Don’t get so excited about the technology

One of the major issues with Service Oriented Architecture (SOA) is that technology companies are the primary drivers of its development, yet its implementation has little to do with technology. This does create a situation where having an `SOA’ offering becomes an important tick-box for the technology vendors, with each offering geared strongly towards each vendor’s preferred technology solution. But in practice, the implementation of a service infrastructure is really a function of management, and the implementers are now most likely to be an evolution of the applications developer.

According to Mark Potts, an HP Fellow and CTO of HP’s Management Software operation, The growth in SOA implementations will provide more opportunities for developers, and only some will remain in a traditional code-cutting role. “It gets very fuzzy when it comes to code cutting,” he said. “There are still going to be code cutters who, for example, write the glue code for how one application will consume the services provided by another application. But there is certainly going to be less demand for that because they won't be rewriting software or customising it, they will simply be re-using it. So I think you will see developers becoming more architecturally savvy. Companies don't just go and buy an SOA. This is about change in the business and breaking down the Line of Business technology silos. It is also about businesses having developers that understand the concepts of software re-use."

Potts was speaking at a recent event where HP set out to re-establish a position at the head of a SOA bandwagon that has become increasingly geared to `gee-whiz’ technology solutions. One of the interesting aspects of this move was that, though the company is not short of technology offerings, it was far more keen to stress the importance of users understanding the management and people issues, such as the new role for developers.

The new developers’ skills set, he suggested, will be geared towards understanding how services are consumed and how new services are built out of existing services, applications and tools. Developers will therefore find themselves defining processes that encroach on the operational lifecycle. Potts pointed to Microsoft’s Service Definition model as an example of the shift in emphasis facing developers. This gives developers the tools to define how an application is deployed so that it meets set requirements. This in turn gives the operations staff a much better insight into how it should be managed. “So now developers are taking assets and metadata from the development lifecycle and bringing them into the operational lifecycle,” he said, “which means those two world are starting to get close. And the same it true for composite applications developers, for if they understand the model they can also tell the operators, who can then monitor operations against that model.”

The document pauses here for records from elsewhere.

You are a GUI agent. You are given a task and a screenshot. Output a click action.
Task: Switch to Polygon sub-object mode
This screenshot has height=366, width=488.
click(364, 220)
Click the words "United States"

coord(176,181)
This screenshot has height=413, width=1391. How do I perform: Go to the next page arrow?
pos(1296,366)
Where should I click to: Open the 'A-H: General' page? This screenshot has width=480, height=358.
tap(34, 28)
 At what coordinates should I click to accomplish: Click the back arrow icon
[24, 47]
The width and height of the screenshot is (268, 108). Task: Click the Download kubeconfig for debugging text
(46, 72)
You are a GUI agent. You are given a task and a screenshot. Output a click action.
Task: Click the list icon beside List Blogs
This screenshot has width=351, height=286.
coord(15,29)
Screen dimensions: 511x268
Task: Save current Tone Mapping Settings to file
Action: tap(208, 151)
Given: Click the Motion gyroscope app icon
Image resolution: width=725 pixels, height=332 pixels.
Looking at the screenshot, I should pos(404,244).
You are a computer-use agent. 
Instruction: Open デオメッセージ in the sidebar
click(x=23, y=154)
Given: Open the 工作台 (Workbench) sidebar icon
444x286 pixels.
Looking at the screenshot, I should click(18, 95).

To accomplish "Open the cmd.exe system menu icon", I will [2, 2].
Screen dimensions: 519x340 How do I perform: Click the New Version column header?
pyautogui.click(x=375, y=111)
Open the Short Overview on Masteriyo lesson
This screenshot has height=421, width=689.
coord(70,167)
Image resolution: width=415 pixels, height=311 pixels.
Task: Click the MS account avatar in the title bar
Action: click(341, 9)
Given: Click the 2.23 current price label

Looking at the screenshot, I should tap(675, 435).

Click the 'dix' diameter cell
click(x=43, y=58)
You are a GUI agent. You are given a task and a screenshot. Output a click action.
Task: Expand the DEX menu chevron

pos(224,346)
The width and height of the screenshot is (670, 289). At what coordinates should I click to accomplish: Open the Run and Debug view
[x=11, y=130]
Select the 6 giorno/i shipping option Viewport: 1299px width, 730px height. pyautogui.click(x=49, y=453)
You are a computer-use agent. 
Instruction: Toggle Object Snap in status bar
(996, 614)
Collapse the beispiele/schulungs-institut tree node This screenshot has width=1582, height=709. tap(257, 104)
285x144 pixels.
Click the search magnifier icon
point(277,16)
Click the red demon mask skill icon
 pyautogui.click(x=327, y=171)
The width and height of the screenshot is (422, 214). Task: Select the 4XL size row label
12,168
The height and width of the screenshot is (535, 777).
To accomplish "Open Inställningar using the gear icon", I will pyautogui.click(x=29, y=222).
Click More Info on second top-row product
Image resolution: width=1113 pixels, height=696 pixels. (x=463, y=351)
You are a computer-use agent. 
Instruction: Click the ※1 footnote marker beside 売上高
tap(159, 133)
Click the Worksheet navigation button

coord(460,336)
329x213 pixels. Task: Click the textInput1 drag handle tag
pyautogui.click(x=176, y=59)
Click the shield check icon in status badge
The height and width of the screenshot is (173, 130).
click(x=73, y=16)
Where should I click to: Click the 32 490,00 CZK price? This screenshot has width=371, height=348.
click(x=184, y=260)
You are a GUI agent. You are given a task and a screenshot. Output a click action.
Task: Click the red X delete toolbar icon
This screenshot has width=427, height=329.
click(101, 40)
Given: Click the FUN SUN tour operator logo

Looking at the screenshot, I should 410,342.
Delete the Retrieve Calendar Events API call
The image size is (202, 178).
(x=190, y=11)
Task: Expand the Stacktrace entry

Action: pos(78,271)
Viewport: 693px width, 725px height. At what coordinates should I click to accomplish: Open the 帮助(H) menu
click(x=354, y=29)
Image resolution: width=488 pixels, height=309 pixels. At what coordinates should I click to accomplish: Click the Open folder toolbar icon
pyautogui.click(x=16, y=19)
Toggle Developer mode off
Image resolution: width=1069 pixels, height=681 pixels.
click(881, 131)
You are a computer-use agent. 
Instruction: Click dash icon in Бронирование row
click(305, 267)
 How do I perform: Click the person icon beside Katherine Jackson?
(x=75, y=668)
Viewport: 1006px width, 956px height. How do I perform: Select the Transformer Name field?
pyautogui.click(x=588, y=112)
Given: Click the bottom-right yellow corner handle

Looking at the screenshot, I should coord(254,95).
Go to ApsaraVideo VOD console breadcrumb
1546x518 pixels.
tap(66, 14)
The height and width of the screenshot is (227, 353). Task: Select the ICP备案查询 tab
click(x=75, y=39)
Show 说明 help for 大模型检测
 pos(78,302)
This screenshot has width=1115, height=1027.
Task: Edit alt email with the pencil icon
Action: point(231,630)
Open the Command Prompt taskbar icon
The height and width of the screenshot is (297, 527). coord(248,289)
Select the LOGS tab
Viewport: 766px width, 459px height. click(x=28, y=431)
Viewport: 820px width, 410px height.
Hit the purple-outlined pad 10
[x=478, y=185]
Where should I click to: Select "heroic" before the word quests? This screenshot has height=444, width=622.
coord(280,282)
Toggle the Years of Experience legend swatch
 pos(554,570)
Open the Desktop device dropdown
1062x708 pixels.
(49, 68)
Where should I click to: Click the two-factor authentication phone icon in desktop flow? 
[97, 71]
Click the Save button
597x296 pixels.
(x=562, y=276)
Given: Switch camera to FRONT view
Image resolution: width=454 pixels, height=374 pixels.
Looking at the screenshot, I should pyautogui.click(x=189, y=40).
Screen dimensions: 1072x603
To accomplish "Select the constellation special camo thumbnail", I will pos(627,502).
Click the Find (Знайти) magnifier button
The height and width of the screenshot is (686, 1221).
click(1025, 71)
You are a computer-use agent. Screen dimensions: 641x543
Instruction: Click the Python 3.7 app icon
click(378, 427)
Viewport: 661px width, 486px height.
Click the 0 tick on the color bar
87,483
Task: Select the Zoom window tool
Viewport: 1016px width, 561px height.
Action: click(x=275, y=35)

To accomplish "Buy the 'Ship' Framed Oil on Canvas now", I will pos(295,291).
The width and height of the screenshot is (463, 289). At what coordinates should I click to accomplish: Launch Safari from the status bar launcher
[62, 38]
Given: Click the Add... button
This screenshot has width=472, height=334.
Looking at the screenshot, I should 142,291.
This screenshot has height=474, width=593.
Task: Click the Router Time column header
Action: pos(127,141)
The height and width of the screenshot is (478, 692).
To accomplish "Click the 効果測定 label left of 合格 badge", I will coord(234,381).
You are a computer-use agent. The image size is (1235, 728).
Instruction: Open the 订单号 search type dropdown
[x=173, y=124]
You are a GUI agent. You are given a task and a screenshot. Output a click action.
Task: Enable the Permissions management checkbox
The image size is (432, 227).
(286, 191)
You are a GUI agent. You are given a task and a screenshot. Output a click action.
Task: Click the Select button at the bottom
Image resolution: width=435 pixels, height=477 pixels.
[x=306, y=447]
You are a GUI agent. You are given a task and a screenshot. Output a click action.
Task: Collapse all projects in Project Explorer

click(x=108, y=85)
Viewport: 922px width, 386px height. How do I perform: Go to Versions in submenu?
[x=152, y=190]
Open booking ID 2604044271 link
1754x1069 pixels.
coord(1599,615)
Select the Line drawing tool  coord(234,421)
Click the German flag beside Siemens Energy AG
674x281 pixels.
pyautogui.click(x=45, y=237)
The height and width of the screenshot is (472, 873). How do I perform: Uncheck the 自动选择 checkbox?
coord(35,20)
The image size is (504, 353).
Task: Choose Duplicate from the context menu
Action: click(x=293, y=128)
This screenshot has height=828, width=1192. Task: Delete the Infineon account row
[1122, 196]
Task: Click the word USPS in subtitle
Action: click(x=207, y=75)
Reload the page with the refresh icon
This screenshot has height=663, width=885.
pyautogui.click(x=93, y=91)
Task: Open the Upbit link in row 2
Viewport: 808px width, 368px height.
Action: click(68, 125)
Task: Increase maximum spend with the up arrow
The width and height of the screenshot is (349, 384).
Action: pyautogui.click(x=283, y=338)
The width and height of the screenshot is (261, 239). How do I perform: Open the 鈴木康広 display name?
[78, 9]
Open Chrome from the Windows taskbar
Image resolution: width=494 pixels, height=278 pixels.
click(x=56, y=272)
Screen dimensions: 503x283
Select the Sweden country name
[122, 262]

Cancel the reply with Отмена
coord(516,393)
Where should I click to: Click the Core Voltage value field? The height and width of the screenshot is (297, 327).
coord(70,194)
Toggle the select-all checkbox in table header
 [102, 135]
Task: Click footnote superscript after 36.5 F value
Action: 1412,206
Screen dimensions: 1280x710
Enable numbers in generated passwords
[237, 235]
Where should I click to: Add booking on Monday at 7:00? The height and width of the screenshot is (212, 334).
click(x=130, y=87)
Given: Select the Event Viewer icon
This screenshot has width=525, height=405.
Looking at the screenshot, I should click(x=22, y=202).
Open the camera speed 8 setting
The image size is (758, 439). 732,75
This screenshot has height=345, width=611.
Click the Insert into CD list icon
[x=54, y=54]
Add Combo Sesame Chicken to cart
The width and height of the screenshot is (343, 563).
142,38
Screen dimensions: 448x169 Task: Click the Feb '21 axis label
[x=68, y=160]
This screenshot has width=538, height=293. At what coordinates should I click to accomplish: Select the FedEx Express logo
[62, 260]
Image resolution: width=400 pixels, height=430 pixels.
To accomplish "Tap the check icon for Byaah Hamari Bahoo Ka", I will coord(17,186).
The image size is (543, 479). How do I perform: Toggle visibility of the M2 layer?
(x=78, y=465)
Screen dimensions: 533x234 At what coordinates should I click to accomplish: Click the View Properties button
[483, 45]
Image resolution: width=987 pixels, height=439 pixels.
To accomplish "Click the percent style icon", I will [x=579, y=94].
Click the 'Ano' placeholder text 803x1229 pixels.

In the Potts view of SOA the big need is to address the people/process issues within the enterprise and get them right. This is why the IT Infrastructure Library (ITIL) is one of the important components of HP's SOA offerings and positioning. According to Potts the real value of ITIL is that it offers users best practices models in service delivery and service support, together with the processes that go around them.

Though standard technologies are the important building blocks of SOAs there are still many standards holes that need to be filled. Potts, in particular, stressed that more work needed to be done in the area of defining and standardising the contexts of business-to-business processes in a wide range of vertical market sectors, following on from the lead set by RosettaNet in the manufacturing sector.

So, is this an area HP is looking to apply technology? “Yes it is,” Potts said. “If you look at what happens in the business world in terms of lowering costs then automation has taken the people out of many processes. If you look at IT we're doing the same thing.”